Dave's smile faded, "That's what?"

"That's what I would want. To have your security in atheism."

Fifteen more minutes passed then Dave said, "Wow. That's it, huh?"

"That's it."

"Wow."

Silence. Nothing needed to be said. They lay back down, pulled up the covers, and turned off their respective lamps. They didn't sleep for hours. Their thoughts were the same, but not about what had just been said. More so over what was said in all. Lying together, back-to-back, not touching, they each understood. They had told the person they loved most that they would gladly give each other up to get rid of an insecurity. They each felt horrible guilt because neither one of them actually meant it. As they lay there they knew that the only thing they would sacrifice everything for was each other. Since they already had that the question was invalid, and they realized that they were the most fortunate people on Earth. They had everything that went into an ideal life.
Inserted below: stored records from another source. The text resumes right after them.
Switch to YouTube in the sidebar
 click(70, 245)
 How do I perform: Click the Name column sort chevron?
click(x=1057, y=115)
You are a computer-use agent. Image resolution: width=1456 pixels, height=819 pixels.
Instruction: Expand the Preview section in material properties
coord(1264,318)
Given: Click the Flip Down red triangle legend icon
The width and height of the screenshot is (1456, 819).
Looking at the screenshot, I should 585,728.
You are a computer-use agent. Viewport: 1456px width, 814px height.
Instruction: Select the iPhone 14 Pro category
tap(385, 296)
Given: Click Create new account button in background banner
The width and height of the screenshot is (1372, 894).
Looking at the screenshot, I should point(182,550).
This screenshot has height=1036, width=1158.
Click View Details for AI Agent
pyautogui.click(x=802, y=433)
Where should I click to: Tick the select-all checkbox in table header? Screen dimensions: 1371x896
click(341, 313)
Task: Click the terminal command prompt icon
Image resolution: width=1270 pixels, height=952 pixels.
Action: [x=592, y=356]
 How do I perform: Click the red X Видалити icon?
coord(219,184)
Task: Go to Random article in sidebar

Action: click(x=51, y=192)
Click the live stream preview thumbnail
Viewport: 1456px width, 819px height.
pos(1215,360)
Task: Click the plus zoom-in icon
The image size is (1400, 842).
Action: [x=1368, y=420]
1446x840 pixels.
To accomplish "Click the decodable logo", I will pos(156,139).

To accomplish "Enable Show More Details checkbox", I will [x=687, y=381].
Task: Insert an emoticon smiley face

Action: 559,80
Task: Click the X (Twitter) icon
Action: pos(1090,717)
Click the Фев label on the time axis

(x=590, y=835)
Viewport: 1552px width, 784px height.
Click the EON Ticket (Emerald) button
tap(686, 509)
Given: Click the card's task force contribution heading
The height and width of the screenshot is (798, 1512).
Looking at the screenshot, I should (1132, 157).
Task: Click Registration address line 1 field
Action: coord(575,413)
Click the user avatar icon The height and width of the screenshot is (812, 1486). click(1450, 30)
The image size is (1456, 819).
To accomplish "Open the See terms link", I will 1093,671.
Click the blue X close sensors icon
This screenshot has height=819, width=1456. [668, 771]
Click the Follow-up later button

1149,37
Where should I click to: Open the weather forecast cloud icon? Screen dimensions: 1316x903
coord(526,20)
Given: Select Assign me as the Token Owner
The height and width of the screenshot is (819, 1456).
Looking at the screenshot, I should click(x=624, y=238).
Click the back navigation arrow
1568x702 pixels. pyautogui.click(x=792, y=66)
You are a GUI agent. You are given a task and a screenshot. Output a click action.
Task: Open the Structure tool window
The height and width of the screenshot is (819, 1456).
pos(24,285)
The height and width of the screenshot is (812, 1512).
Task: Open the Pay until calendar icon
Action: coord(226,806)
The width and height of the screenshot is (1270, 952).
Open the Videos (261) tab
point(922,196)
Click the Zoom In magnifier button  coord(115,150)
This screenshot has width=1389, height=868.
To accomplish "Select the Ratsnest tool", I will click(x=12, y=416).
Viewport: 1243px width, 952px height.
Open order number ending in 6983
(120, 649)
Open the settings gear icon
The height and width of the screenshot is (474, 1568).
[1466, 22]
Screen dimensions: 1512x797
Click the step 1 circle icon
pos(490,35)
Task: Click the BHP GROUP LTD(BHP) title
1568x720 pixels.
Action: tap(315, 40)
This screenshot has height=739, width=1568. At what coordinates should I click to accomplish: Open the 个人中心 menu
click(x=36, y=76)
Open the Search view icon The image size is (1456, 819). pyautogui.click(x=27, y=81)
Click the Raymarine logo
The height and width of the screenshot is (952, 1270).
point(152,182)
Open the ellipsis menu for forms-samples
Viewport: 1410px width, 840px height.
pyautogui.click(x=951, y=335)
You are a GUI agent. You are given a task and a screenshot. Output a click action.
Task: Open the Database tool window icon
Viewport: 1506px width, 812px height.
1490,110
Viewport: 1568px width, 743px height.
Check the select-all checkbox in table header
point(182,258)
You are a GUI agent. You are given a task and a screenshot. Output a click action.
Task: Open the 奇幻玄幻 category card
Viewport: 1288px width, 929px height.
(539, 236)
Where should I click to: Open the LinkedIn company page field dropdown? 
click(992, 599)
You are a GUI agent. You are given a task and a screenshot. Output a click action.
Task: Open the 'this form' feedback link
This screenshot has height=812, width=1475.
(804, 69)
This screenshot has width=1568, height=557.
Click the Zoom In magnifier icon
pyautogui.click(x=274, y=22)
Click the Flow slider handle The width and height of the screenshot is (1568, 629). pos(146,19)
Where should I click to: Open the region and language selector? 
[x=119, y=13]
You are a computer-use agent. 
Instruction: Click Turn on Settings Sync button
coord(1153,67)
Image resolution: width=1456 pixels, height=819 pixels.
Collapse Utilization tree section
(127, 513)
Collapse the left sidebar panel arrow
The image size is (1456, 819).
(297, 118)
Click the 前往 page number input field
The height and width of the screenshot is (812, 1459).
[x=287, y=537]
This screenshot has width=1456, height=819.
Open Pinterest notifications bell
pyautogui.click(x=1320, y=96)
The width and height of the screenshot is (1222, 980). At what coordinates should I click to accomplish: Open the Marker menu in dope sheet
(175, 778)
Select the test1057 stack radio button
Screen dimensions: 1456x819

They silently decided to apologize in the morning, and they slept.

Melinda woke first. Somewhere she had never been. A city. New York. Chicago perhaps. An alleyway. The smell of trash. She was sitting, hunched over beside a dumpster. It was cold. She noticed that she was barely dressed. Her clothes were worn and tattered. She could smell herself. She sprang to her feet and ran out of the alley. She was on a busy sidewalk. Pedestrians walking by ten in a second. None of them looked at her. She ran to the street to hail a cab, but none stopped. She asked people where she was. No one answered.

She saw her reflection in a store window and knew what happened. Slowly she made her way to the street again. As she stepped off the curb she knew that she would never again own anything. She knew that she would never again bathe. As the car hit her she knew that she would never smile again. As she was propelled through the air she knew that she would never see Dave again. And in that final second before her temple hit the curb she knew, without the slightest thread of doubt, that there was no god.

Dave awoke in a wheat field. In Kansas. Wichita. He knew exactly where. He could've told anyone who asked exactly where he was in whatever language that person spoke. He knew that ¼ mile north-northwest there was a 43-year-old man named Irving Paul Walters trying to fix his 1992 Honda Civic that had broken down on the side of Route 204, equidistant from Bill's Surplus Store and Ancient Acres Retirement Home. Dave knew that the problem with Irving's car was a faulty intake valve that was still covered under warrantee. Dave also knew that Irving didn't know either one of these things.

Dave knew that if he walked at a comfortable pace could fully inform Irving in seven minutes and thirty-three seconds. He also knew that Irving wouldn't believe him. Dave stayed right there in that field.

He looked at the wheat. He knew the mathematical growth rate of each singular stalk. He knew that he had been wrong before. He knew that he would not be like Jesus Christ. He would not be the ultimate servant. He knew that human beings as a race had become suicidal and parasitic. He knew the reaction every individual person would have upon hearing his advice. He knew that he would die of exposure in eleven days. He knew that he would not move. He knew that it had not been worth it. He knew that Melinda was dead. These facts were not the reasons for his self-imposed death sentence. The reason was another fact entirely.

He would stand there for eight more days before he collapsed not because he could never go back. Not because Melinda was dead. He would lay in that spot with the wheat growing around him and the bugs biting his face for three days after his collapse because he knew. He knew that not only had he destroyed his happiness, and not only would he never again retain it, but he knew, the way he knew everything, that there was a God.